_Instructions to follow_
This task calls for copying each line below that contains "Given".

Stored records:
__________________________________________________
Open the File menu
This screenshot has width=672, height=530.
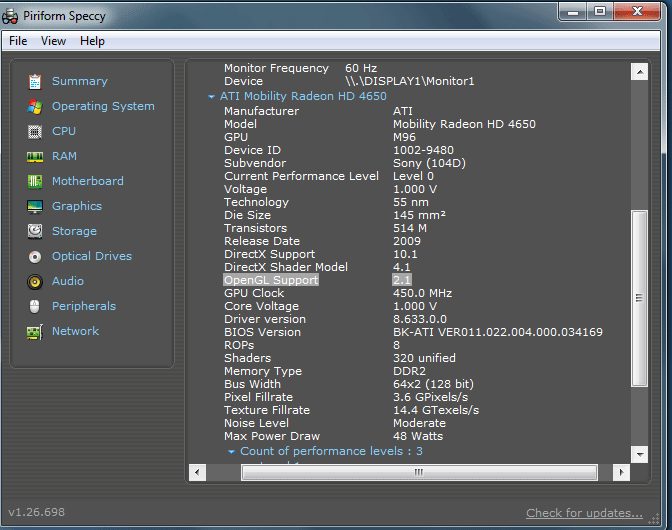18,41
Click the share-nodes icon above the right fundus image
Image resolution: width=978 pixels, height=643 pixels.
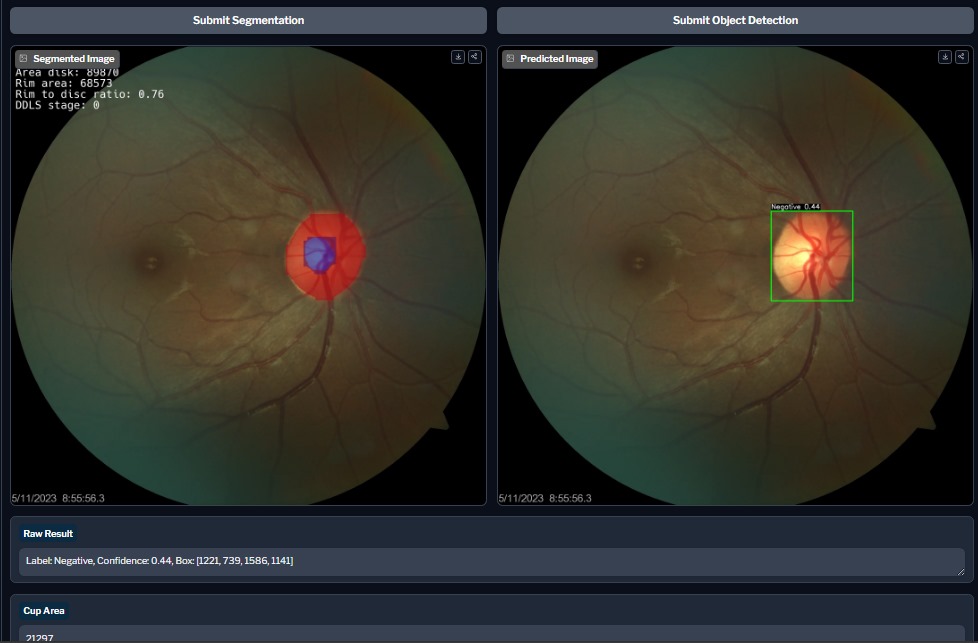click(962, 57)
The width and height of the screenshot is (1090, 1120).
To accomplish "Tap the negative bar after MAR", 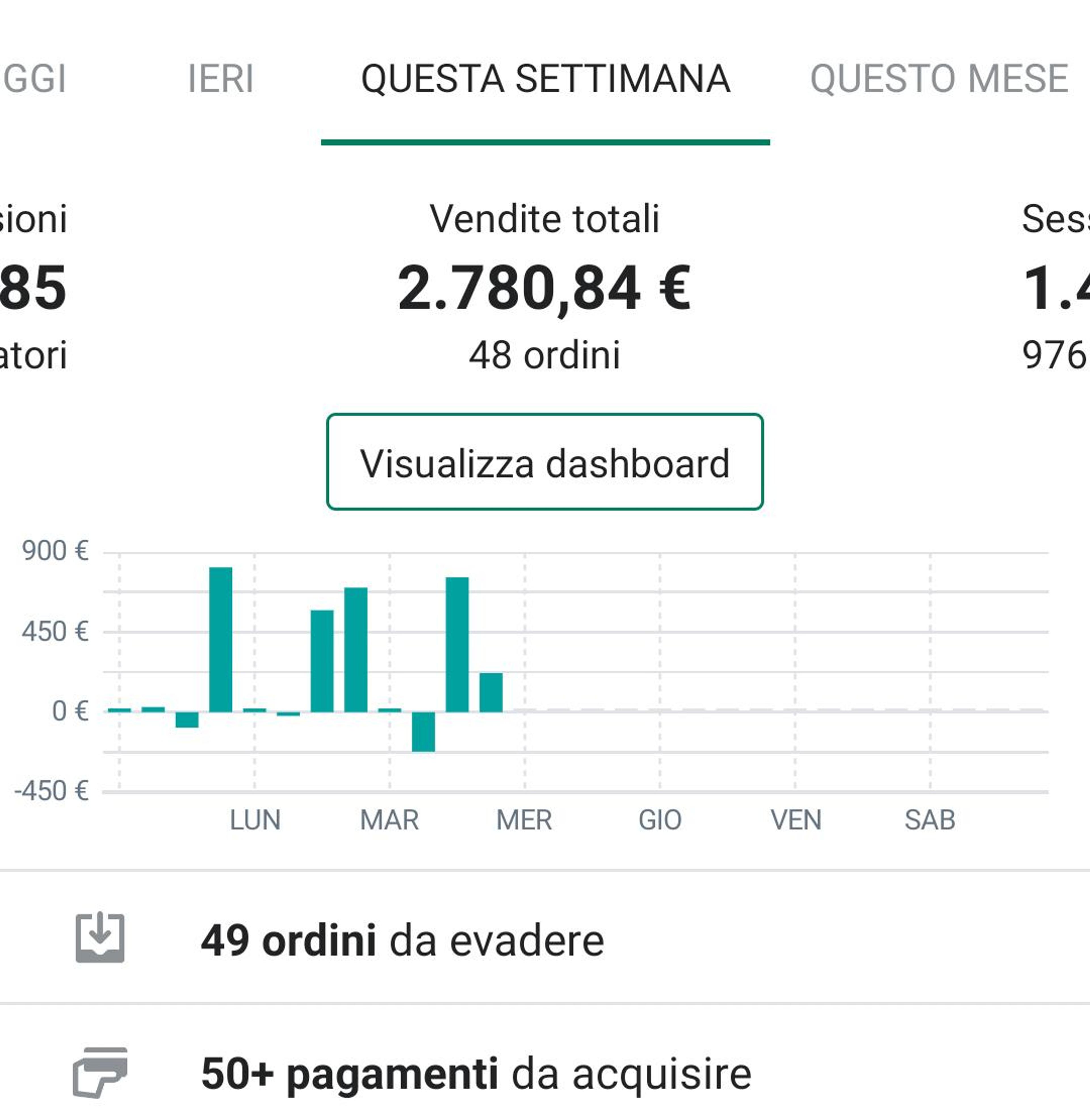I will [423, 732].
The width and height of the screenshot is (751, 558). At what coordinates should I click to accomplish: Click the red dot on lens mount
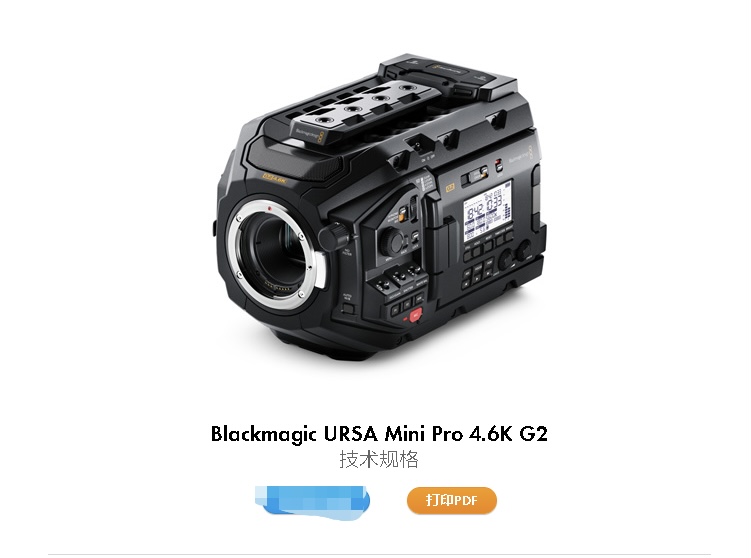point(270,208)
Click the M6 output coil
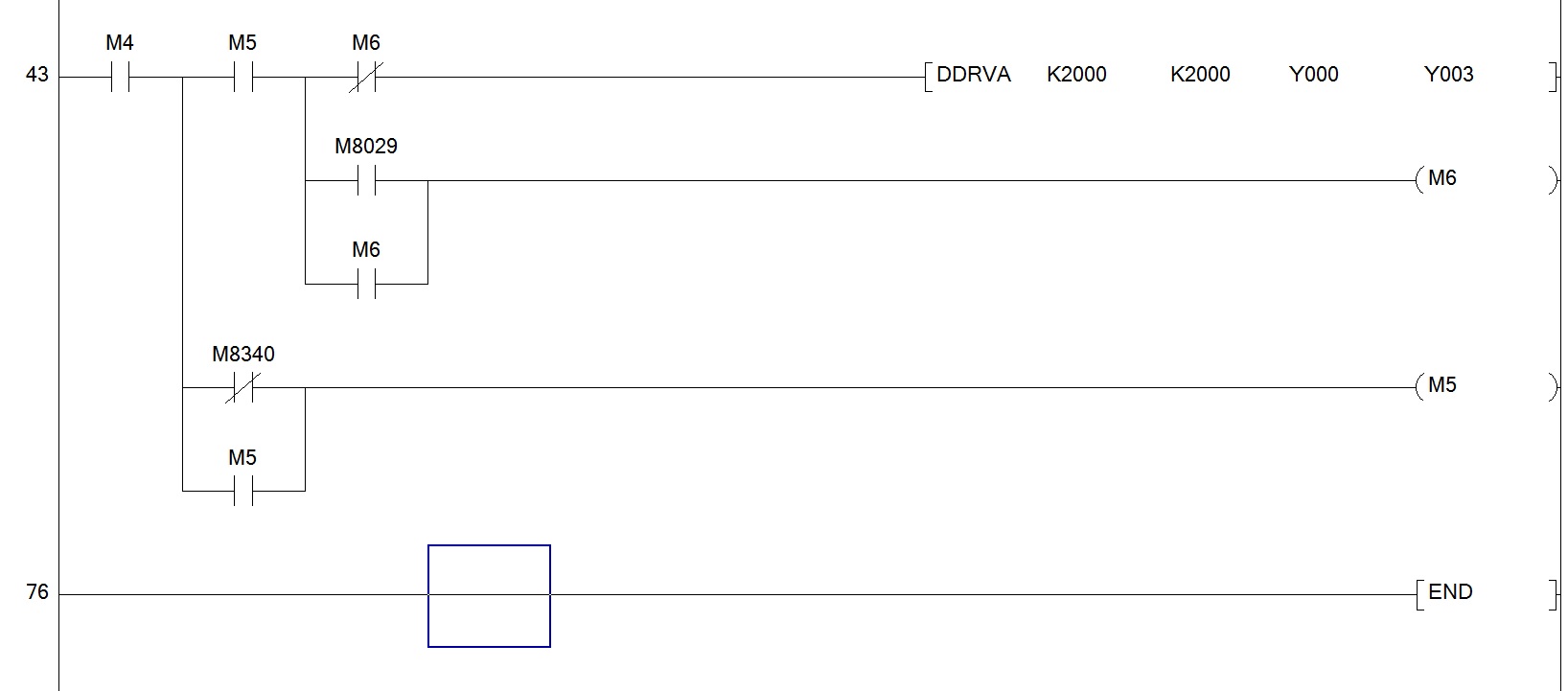Image resolution: width=1568 pixels, height=691 pixels. [1441, 179]
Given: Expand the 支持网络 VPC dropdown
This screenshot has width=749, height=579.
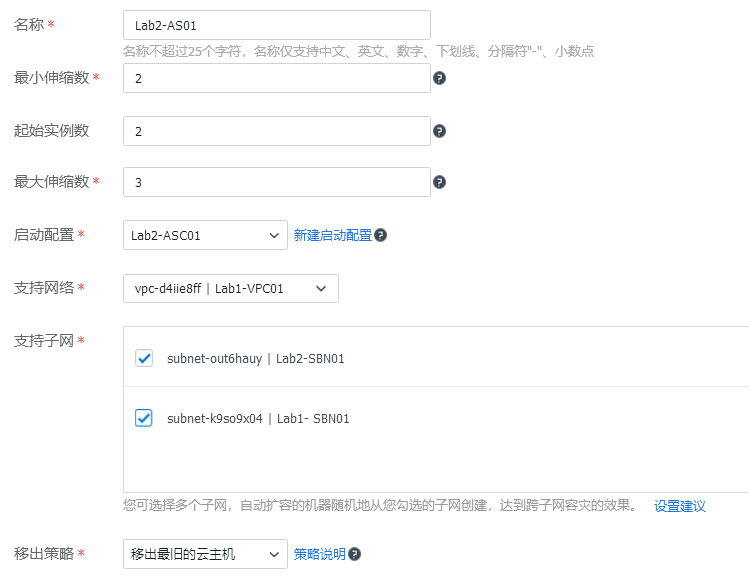Looking at the screenshot, I should pos(231,289).
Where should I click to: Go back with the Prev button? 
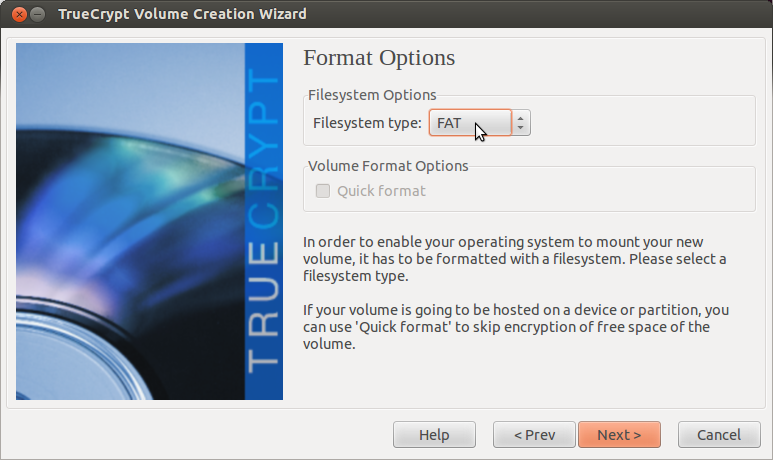point(534,435)
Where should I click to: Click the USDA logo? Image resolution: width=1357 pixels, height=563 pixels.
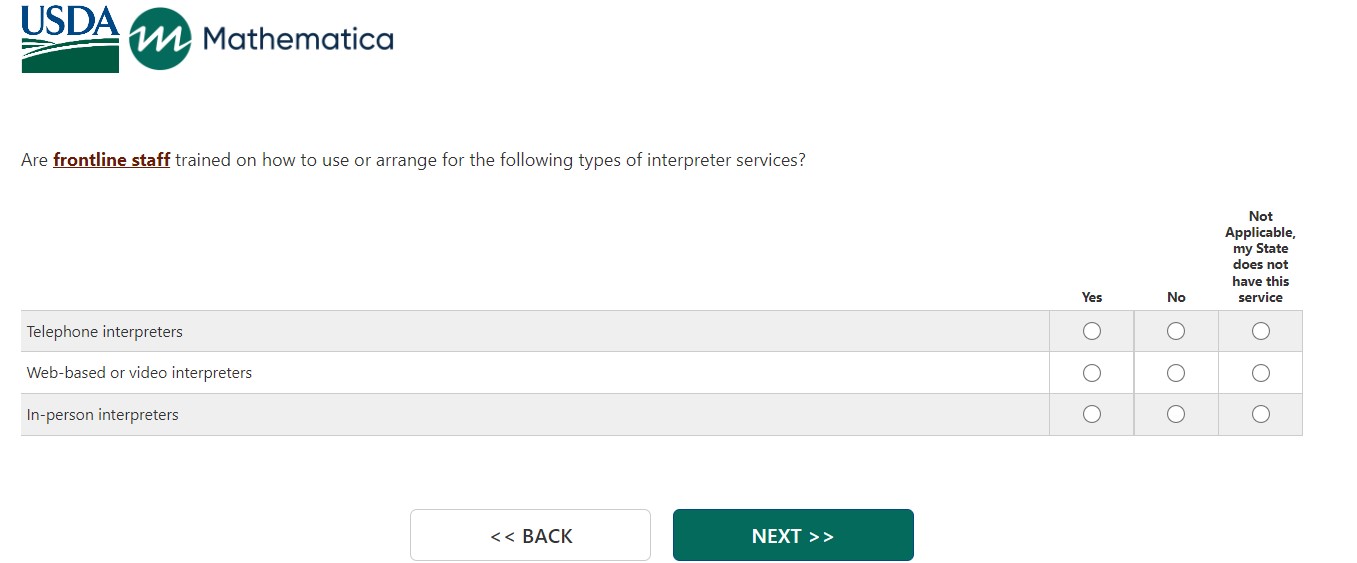(x=70, y=38)
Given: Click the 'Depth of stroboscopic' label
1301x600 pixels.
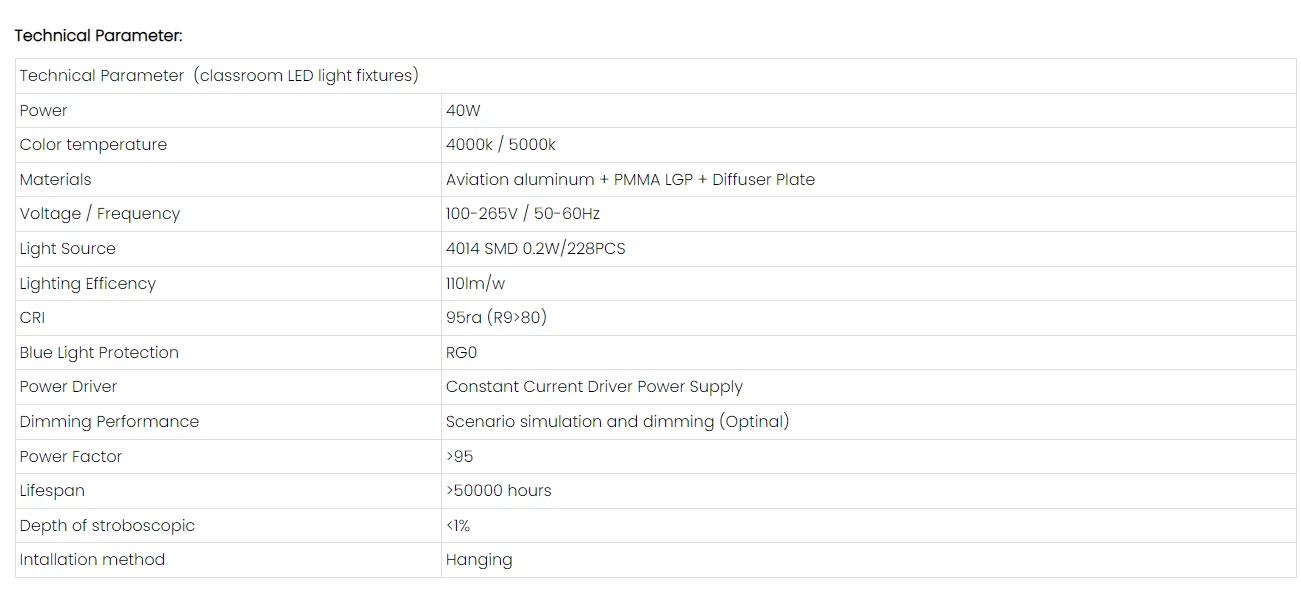Looking at the screenshot, I should click(107, 526).
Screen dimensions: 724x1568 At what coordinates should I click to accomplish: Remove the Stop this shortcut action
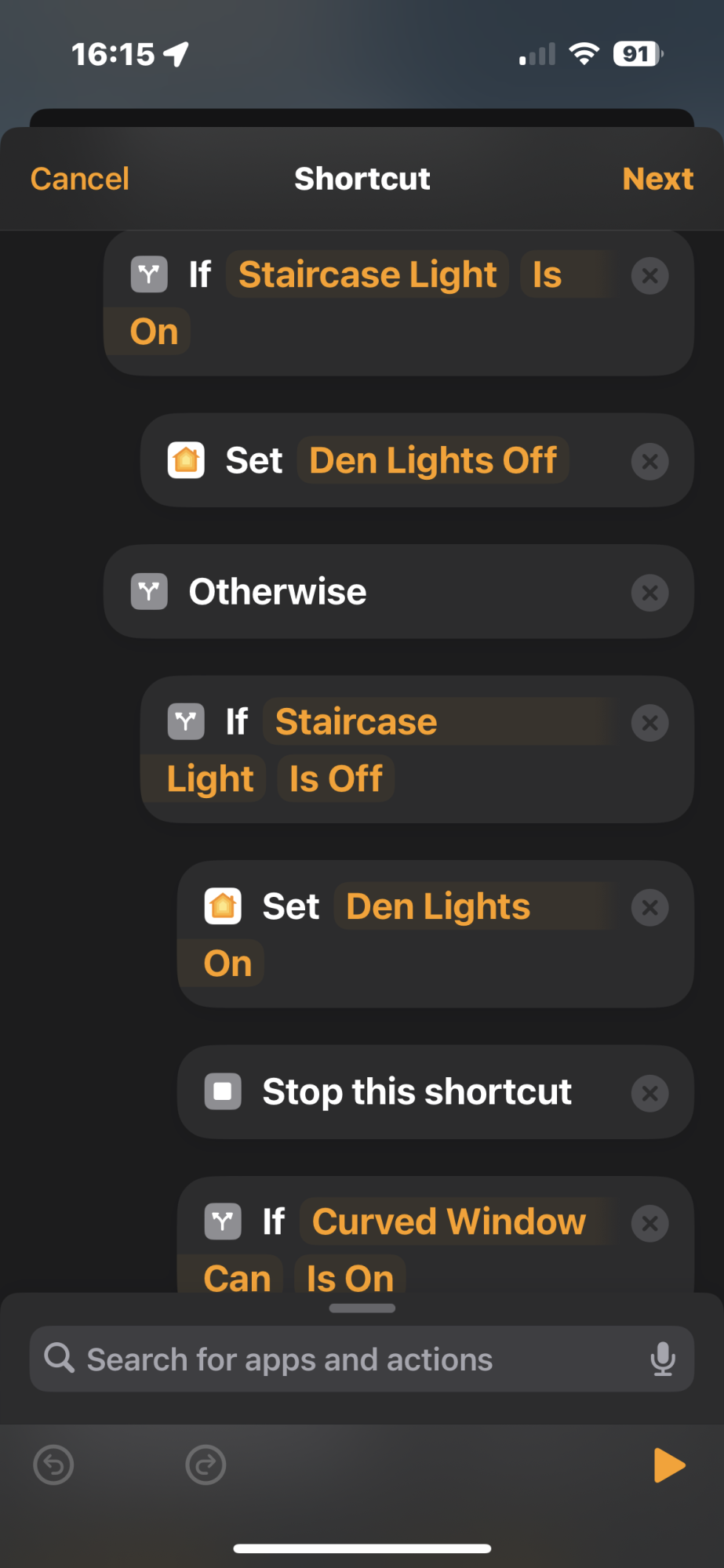[649, 1093]
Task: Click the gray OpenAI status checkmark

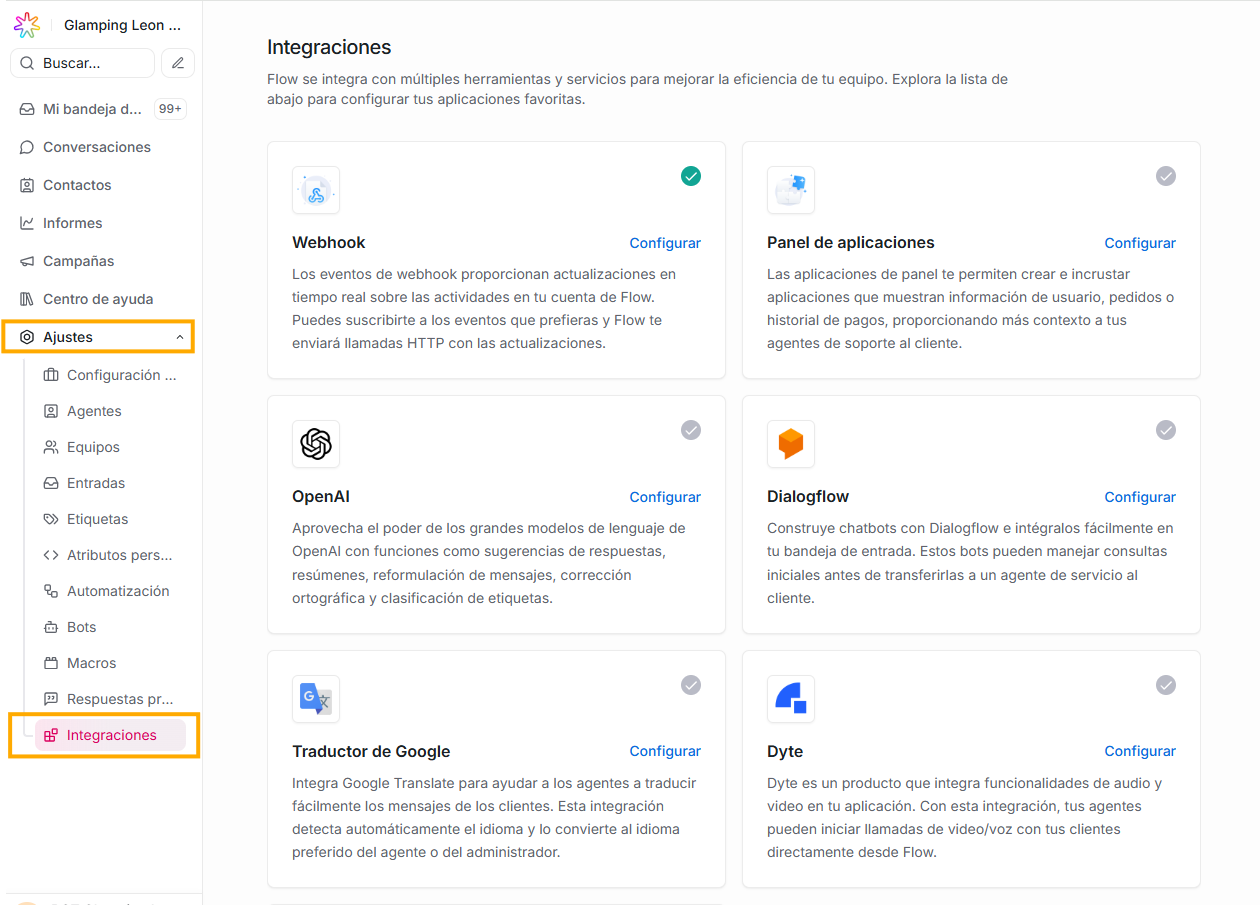Action: point(691,430)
__________________________________________________
_Finished task_
Given: Expand the 支持网络 VPC dropdown
Given: Click the 'Depth of stroboscopic' label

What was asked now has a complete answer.